On all the Journal Communication entities -- including and especially the newspaper -- talk-radio is the tail that wags the news dog.  From Byman and Mueller in the morning to John Mercure in the afternoon, the so-called "news" programs are only there to provide context and material for the Sykes show, setting up stories he wants to talk about to continue his Save Walker campaign. [Another great element in the Zielinski rant is his reference to "millions of dollars of in-kind contributions" that the station provides to the Walker campaign via the Sykes show.] Do you think, if they wanted to, one of the news guys (I'm looking at you, Gene Mueller) could get on the air and speak un-Sykes heresy or, god-help-us, do a PolitiFact-type fact-check on Sykes' daily lies? 

Don't kid yourself.  Sykes is TMJ's biggest asset in the angry-white-man demographic and is paid accordingly.  He is the Face of WTMJ and every other on-air personality is just his support staff.

As if to prove Zielinski's point, Scooter Walker himself visited the WTMJ studios this morning for a full-fledged love-fest with the supposed newspeople.  Hey, Governor -- you who destroyed careers and schools, drove your agenda like a bulldozer through a pliant legislature, who is about to kick tens of thousands of poor and working class children and adults off of BadgerCare, who is about to remove women's access to cancer screenings -- let's have some of those yummy frosted pecans of yours.

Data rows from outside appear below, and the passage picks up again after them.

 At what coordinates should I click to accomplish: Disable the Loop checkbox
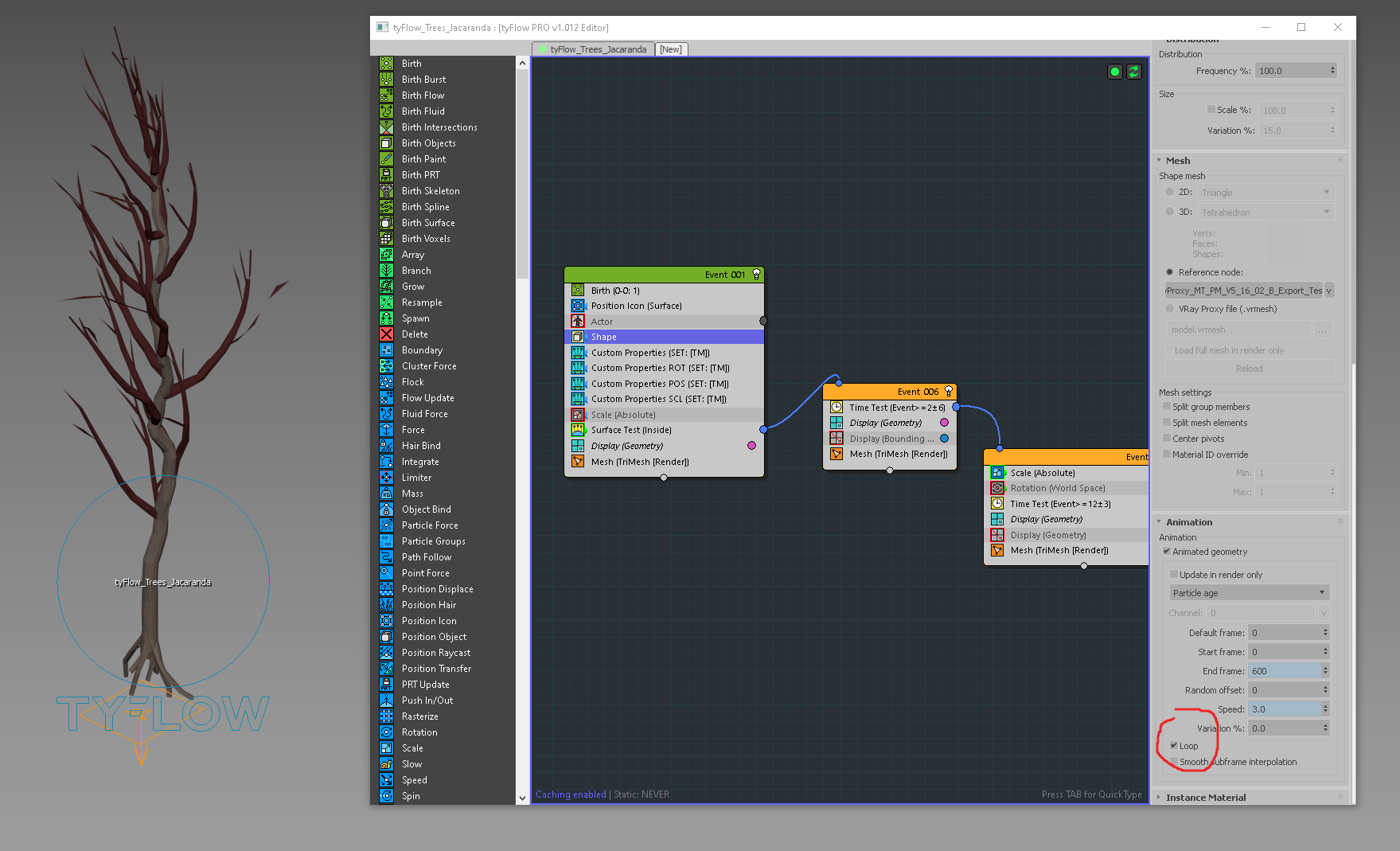[x=1174, y=746]
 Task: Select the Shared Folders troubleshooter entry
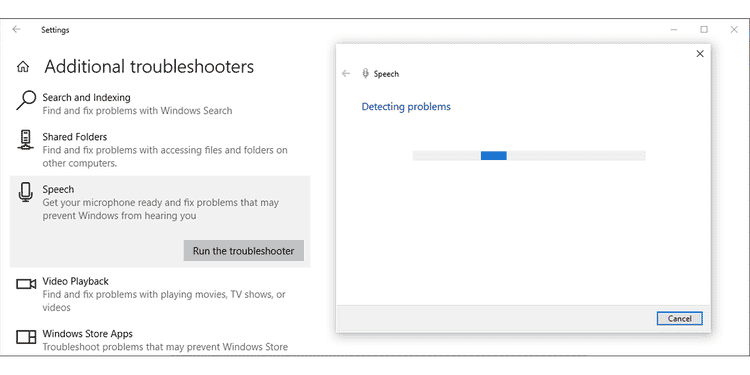tap(160, 150)
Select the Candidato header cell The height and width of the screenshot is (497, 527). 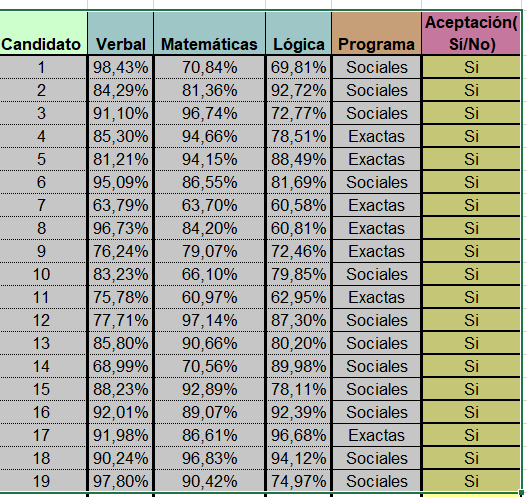point(43,33)
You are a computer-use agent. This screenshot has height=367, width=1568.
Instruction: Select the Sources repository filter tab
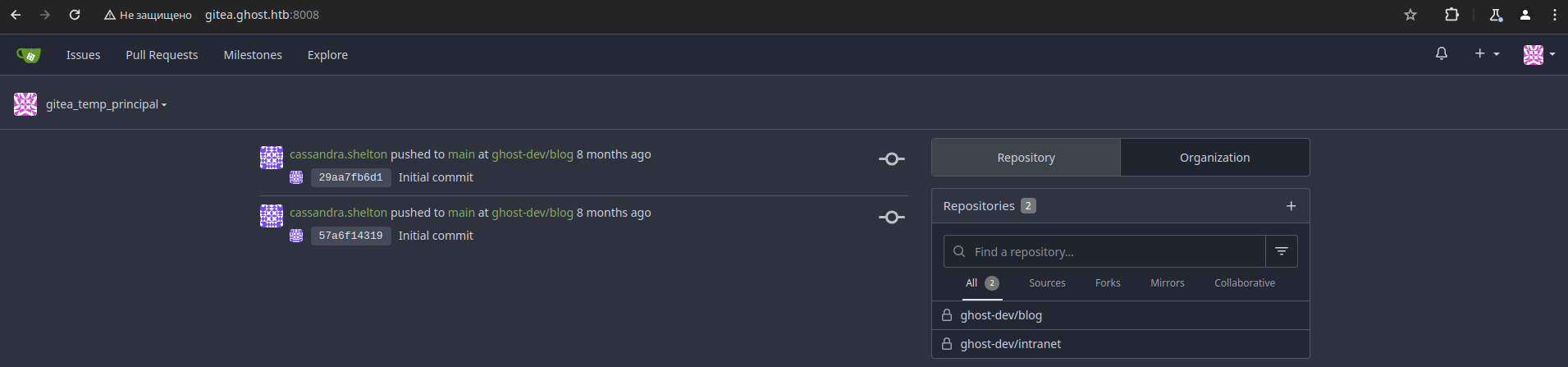point(1047,283)
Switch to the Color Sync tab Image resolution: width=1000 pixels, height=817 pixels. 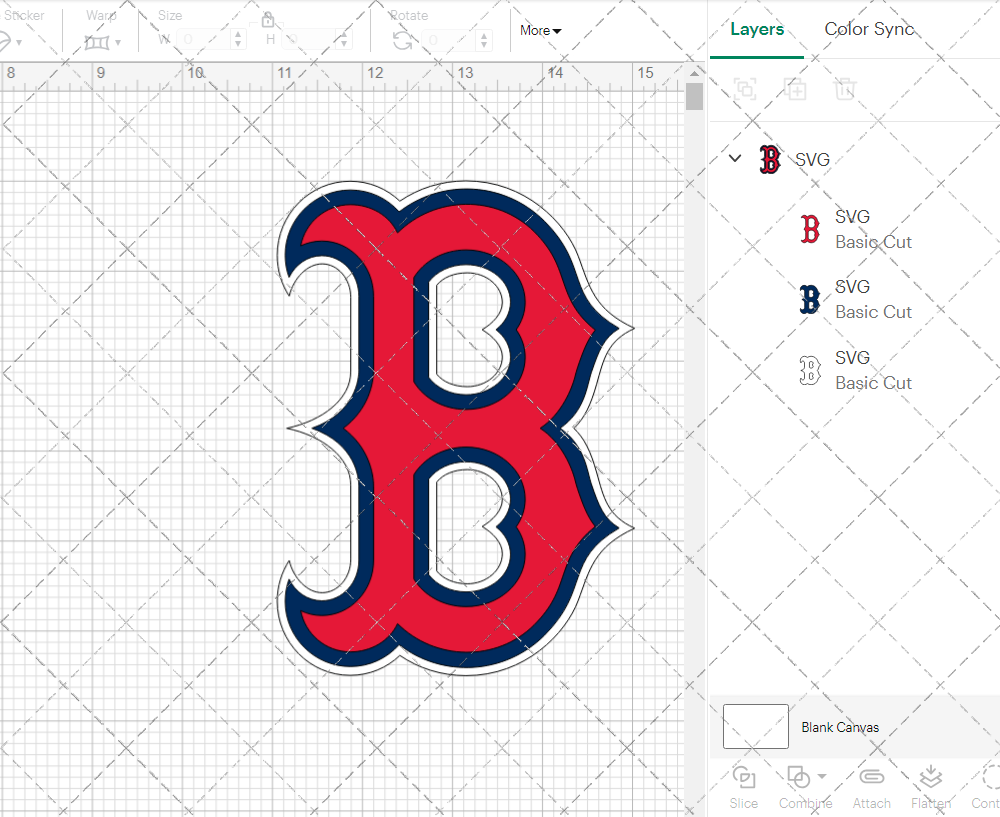[x=868, y=29]
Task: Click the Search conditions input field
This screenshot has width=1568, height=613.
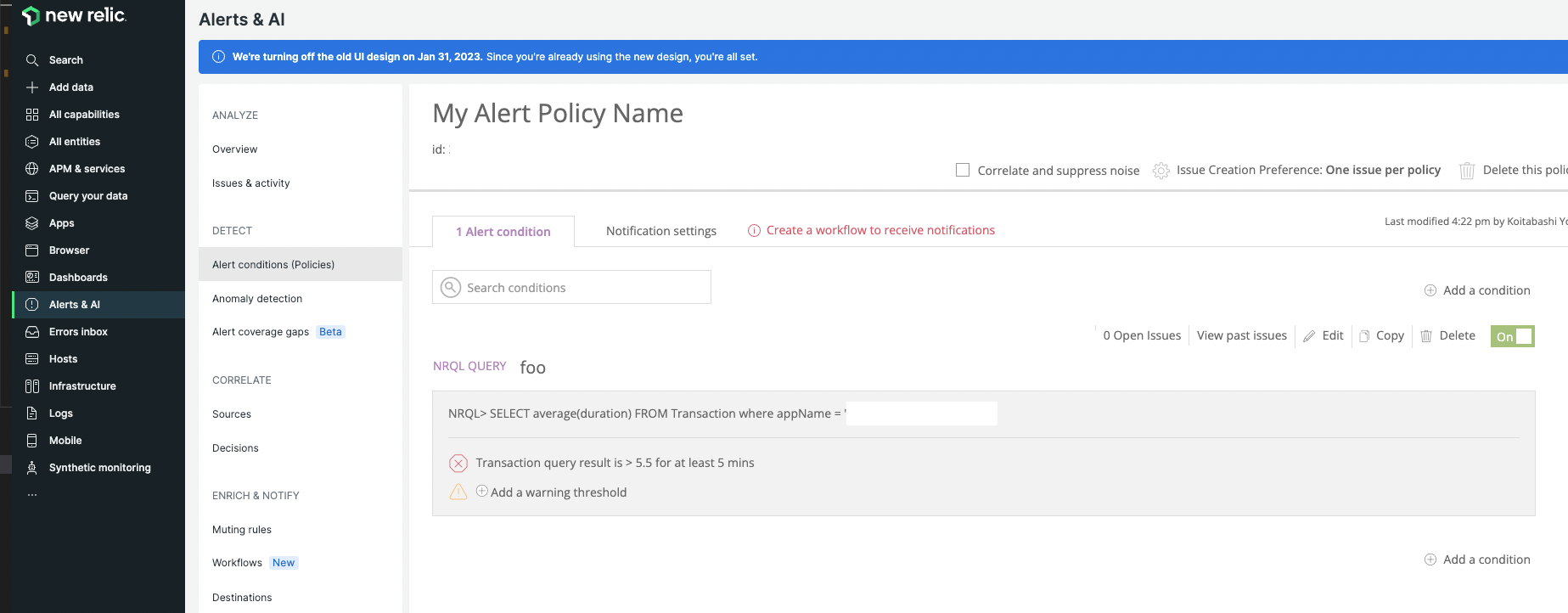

After more than three minutes of this happy holiday drivel, the Sykes Support Group on the morning show set up a few softballs for their beloved Scotty, with no follow up to his deliberate lies about the source of the recall effort (out-of-state union "bosses" and blah de blah blah) or anything other questions worthy of a radical, damaged, beseiged soon-to-be former governor. 

After that, the morning team handed Walker off to -- you guessed it -- Charlie Sykes, who "interviewed" the governor in the same studio, with the extra enhancements, I would hope, of mood music, scented candles and flavored oil for the romantic encounter to follow.  I mean, I hope Sykes had the good sense to warm him up a bit instead of just diving right in.  He was hosting, after all.

Yesterday, the Democratic Party launched a brilliant fundraising effort based on the Sykes/TMJ pro-Walker team, encouraging recall supporters send in $6.20 to support the recall effort.  I think we can do better than that: how about $6.20 squared.  That would be $38.44. Graeme Zielinski, congratulations.  The check is in the mail.